ЛЮБОЙ ИМЕЛ НА ЭТО ПРАВО ОТ РОЖДЕНИЯ!
Но я опоздал. Было уже поздно. От невыносимого беспорядочного гула бесчисленного множества голосов, заполонивших мой разум, я утратил остатки рассудка. И жажда жизни, появившаяся лишь за мгновение до смерти, была окончательно стерта из увядающего сознания.
Тогда путы лиан невыносимой тяжестью опустились на мои веки.

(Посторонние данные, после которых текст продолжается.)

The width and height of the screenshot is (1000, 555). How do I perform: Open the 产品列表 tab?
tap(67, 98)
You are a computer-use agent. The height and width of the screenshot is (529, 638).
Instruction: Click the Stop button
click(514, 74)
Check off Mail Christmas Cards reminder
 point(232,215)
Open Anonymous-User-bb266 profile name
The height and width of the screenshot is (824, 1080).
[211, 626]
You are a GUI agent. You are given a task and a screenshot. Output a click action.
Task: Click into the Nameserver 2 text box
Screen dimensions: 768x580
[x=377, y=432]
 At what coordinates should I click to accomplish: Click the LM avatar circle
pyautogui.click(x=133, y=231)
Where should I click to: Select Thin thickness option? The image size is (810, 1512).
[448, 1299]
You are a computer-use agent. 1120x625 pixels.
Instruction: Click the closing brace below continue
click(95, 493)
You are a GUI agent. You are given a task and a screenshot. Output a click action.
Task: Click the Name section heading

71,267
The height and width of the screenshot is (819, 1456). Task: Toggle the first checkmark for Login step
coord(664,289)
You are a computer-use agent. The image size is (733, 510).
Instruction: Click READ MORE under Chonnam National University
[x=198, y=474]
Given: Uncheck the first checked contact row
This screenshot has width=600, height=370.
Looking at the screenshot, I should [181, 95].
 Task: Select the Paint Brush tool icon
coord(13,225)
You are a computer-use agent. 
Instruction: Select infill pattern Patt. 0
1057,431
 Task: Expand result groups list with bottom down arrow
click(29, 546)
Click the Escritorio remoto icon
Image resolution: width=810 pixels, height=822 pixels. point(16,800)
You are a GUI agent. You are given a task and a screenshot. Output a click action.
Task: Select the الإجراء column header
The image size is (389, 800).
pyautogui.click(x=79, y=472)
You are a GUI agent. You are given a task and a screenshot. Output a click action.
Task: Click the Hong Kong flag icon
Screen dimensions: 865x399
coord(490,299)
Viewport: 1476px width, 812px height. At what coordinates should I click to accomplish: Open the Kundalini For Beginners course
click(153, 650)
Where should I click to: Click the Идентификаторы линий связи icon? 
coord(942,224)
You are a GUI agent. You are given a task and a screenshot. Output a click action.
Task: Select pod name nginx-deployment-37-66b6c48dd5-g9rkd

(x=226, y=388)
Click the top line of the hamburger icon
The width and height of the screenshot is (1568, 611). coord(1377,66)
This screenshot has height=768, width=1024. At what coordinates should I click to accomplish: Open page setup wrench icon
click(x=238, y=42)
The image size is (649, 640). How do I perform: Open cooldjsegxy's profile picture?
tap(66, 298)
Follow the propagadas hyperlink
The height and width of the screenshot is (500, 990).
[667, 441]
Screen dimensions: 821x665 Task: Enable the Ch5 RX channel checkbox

Так закончилась моя жизнь…
2.
– Я решил превратить тебя в дерево. Каким деревом ты хотел бы стать?
– Что?
Так уж вышло, что я очнулся в лесу. Этот лес мало чем напоминал ту немощную чащицу, в которую я сбегал от одиночества. Деревья здесь были такими широкими, что их стволы могли бы вместить в себя целиком небоскреб жителей. В сравнении с этими громадинами, застилающими собой небеса я казался жалкой букашкой. Так высоко, куда только мог дотянуться мой взгляд, он терялся в сочной, золотистой от света зелени. Листья образовали сплошной полупрозрачный покров, подобно куполу некого храма, сквозь который можно было нечаянно разглядеть поднебесье. Мои ноги утопали в мягком ласковом мху. И все, чего не касался взор, было залито солнцем, радостным и по-детски беспечным.
От такой безмятежности мне резко стало не по себе. Еще хуже я ощутил себя, когда обнаружил некую фигуру, которую еще минуту назад не замечал.
То был человек. Человек сидел на замшелом камне, и, запрокинув голову к зеленому небу, грелся в лучах солнца. Легкий ветерок игрался с его густыми волосами, настолько длинными, что они ниспадали к самой земле и терялись среди мха. Когда незнакомец задал мне вопрос, я был не столько удивлен самому вопросу, сколько тому, что все еще могу различать человеческую речь.
– Что думаешь?
Человек опрокинул на меня свой взор. В его кристально чистых глазах было столько доброты и сочувствия, сколько не могла вместить в себя ни одна человеческая душа. Если бы я отчетливо не различал перед собой юношу, мог бы подумать, что голос принадлежит и древнему старцу, и маленькому ребенку, и прекрасной даме. И тем не менее передо мной находился именно молодой человек.
Что я должен был говорить существу непременно более древнему и возвышенному, чем любой из известных мне людей? Я растерялся. Мне казалось, я вновь стал ребенком, прячущимся за мамину юбку. Я даже забыл, что мне всегда приходилось полагаться лишь на собственные силы.